Dall’analisi emerge anche che tra i veneti non è mai comparsa la componente negazionista: «Non è un tema che scalda il dibattito tra i cittadini veneti, si riconosce in maniera massiccia che il virus è presente». Una comunità realista, insomma.
Da fine giugno il clima cambia e si osservavano le prime critiche alle istituzioni e anche alla presidenza regionale, cosa che nella prima fase non compariva assolutamente: «Abbiamo cominciato a tracciare nei testi delle critiche nei confronti della gestione regionale oltre che nazionale e questo è andato crescendo e infatti c’è stato un momento in cui era così forte che l’abbiamo segnalato nel nostro bollettino, tant’è che purtroppo, quando il presidente Zaia è stato attaccato, non ci siamo stupiti perché volavano parole grosse in maniera costante».
Un elemento forte di polemica è emerso nei confronti degli esperti e delle varie posizioni che soprattutto durante l’estate hanno originato contrapposizioni. La polemica è scemata quando i contagi sono tornati a diffondersi e la coesione è salita, ma non ha più toccato i livelli della prima fase. In autunno ha cominciato a comparire la questione vaccini: prima sfumata, poi aumentando mano mano fino a oggi dove è un elemento per il 35-40% del dibattito: «La contrapposizione con le istituzioni continua e nche gli esperti che sono equiparati agli opinionisti, hanno perso la faccia e adesso il 35-40% dei testi esprime un’opinione sanitaria personale: cos’è il vaccino, cosa fa, come mi comporto, la mascherina la uso quando voglio…».
Un elemento su cui i veneti sono compatti è la scuola: «Da settembre il tema è molto utilizzato e riconosciuto come importante e fondamentale, ma non perché non so dove mettere i figli: due terzi della popolazione ritiene che la scuola sia un’istituzione centrale nella vita della comunità e dell’importanza che i figli dei cittadini veneti tornino a scuola tutti si sono accorti».
Il tema dei ristori compare verso la fine del 2020 «ma non è forte la presenza di polemica nei confronti delle istituzioni e delle scelte politiche, non è considerata questione risolutiva perché la richiesta è quella di portare al centro la comunità: dobbiamo smettere di discutere solo di questioni sanitarie, dobbiamo cominciare a occuparci anche di altro: famiglia, economia, scuola, di tutto quello che sono le caratteristiche di una comunità attiva.

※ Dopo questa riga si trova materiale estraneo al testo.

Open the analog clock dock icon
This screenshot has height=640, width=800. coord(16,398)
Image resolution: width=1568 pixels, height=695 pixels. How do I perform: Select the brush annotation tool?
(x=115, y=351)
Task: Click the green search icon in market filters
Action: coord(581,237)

Sale l’insofferenza nei confronti del dato squisitamente sanitario: siamo stufi, fateci sapere altro cosa succede in altri settori».
L’Osservatorio è stato contattato dall’assessore Donazzan consapevole che occorre far conoscere ai veneti che viene monitorato anche altro, ma al professor Turchi preme far capire che occorre guardare alla comunità con occhi diversi e anche con parole diverse: «Non possiamo più usare pandemia né sindemia, termini sanitari che mettono paletti, ma dobbiamo usare la parola “diademia”, che significa “attraverso il popolo” perché la situazione che stiamo vivendo può essere gestita dalla società in maniera efficace solo con il concorso del popolo».